Das Bild das Aaren auf der Oberfläche eins Bildschirms sah, war unstet und fiel immer mal wieder aus, aber wenigstens
schien die Audioverbindung in Ordnung.
,,Zuerst einmal muss ich ihnen wohl Gratulieren.“ , meinte der Minister.
,,Dazu besteht wohl, fürchte ich kein Anlass. Callahan ist entkommen und alles andere… wissen sie vermutlich bereits?“
,,Das meiste.“
Aaren schwieg eine Weile. Er saß wieder in der kleinen Wohnung, die er am ersten Tag seiner Ankunft hier betreten hatte. Die Tür zum Balkon stand offen und in der Ferne sah er Wetterleuchten am dunkler werdenden Horizont. Er drehte das kleine silberne Justitia-Emblem in den Händen.

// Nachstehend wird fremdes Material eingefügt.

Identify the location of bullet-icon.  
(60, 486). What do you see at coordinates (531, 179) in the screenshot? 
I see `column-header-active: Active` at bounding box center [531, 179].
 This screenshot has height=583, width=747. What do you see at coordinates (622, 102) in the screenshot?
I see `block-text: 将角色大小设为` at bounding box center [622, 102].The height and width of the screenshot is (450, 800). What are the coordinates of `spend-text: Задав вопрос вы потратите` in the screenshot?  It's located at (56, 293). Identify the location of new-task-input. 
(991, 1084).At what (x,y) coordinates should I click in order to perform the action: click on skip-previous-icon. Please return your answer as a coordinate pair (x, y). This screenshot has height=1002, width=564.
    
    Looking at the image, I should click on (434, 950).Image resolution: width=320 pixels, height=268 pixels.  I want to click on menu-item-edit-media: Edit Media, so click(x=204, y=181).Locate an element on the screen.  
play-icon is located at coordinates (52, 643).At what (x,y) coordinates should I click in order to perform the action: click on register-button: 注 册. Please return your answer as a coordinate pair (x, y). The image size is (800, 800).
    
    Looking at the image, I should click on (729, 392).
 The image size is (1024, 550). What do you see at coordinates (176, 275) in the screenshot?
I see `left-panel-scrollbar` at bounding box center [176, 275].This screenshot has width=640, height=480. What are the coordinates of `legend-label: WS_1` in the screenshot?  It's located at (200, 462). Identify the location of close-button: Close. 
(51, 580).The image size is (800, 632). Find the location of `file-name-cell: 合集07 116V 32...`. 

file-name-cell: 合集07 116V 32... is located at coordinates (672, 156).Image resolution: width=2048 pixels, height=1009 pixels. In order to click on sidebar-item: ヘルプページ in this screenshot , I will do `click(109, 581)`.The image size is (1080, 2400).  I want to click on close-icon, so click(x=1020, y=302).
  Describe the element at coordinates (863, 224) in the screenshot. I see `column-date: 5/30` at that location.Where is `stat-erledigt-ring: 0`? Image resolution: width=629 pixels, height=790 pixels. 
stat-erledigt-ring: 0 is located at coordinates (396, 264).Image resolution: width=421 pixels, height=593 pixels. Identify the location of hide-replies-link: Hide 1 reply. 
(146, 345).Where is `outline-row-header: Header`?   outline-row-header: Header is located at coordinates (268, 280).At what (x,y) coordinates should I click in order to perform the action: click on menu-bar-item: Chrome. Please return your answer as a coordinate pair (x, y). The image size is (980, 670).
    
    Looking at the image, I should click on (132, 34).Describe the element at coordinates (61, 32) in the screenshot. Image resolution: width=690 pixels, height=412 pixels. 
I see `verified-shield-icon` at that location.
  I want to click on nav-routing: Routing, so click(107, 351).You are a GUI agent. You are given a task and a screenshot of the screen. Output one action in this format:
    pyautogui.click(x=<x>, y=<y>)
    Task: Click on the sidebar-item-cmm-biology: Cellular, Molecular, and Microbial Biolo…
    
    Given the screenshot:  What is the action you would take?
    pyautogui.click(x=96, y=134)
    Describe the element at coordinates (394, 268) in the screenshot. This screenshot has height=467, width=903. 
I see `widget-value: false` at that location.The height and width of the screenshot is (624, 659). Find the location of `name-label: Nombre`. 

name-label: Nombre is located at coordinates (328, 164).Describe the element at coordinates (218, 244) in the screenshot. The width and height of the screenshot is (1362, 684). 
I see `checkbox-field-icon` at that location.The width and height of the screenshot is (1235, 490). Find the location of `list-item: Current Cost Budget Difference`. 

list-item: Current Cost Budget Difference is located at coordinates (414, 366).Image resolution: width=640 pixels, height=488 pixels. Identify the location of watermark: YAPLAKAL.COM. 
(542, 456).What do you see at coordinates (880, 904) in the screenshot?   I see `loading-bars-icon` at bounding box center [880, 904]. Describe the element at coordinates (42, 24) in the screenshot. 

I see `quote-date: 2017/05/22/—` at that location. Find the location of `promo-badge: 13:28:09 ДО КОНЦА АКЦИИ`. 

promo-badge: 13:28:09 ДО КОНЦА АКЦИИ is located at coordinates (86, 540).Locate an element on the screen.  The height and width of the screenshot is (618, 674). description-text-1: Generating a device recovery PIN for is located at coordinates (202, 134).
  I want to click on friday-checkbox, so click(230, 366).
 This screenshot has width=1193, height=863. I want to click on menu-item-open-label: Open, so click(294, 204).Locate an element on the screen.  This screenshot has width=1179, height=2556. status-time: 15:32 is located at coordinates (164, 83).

,,Ich wollte sie eigentlich bitten, mich zurückzubeordern.“
, sagte er schließlich.
,,Ich wollte sie um das Gegenteil bitten.“
,,Wie darf ich das Verstehen ?“
,, Wie ich es gesagt habe. Es ist ihre Entscheidung. Wenn sie zurück wollen, dann nur zu. Aber ich möchte, dass sie gut darüber nachdenken. Tun sie, was sie für richtig halten Terrel. Ich vertraue ihnen.“
,,Danke.“ Er lehnte sich zurück. Die Verbindung stand noch, während sein Verstand arbeitete. Wie viele Tage keine Mentalblocker mehr ? Vier ? Fünf ?
Aaren wusste es nicht. Seine Aufgabe war erfüllt… und selbst seine erwachten Gefühle sagten ihm, das es das Beste
wäre zu gehen. Er wäre heute beinahe gestorben und er hatte Angst gehabt. Angst… vor dem Tod ? Aaren schloss die Augen. Die Antwort kannte er nicht.
Aber… da war auch noch etwas anderes, das der Angst entgegenstand. Neugier. Vielleicht hatte Abundius Recht.
,,Ich werde darüber nachdenken.“ , sagte er schließlich.
,,Das ist alles, worum ich sie bitten kann.“ Dann wurde die Verbindung beendet. Der Schirm vor ihm wurde dunkel.
Aaren trat nach draußen auf den Balkon, von wo er das Meer und einen Teil der Einrichtung des Hive überblicken konnte. Die Wolken am Horizont wurden
dichter. Ein weiterer Sturm wie es aussah.
Ein Blitz erhellte die Wolken, tauchte kurz alles in grelles Licht und schlug in einen Blitzableiter ein.
Das wird dem Admiral nicht gefallen, überlegte Aaren. Und ihm gefiel es auch nicht.
Nach einer Weile ging er zurück nach drinnen.
Favelli. Er hatte sein Versprechen gegenüber Abundius nicht vergessen.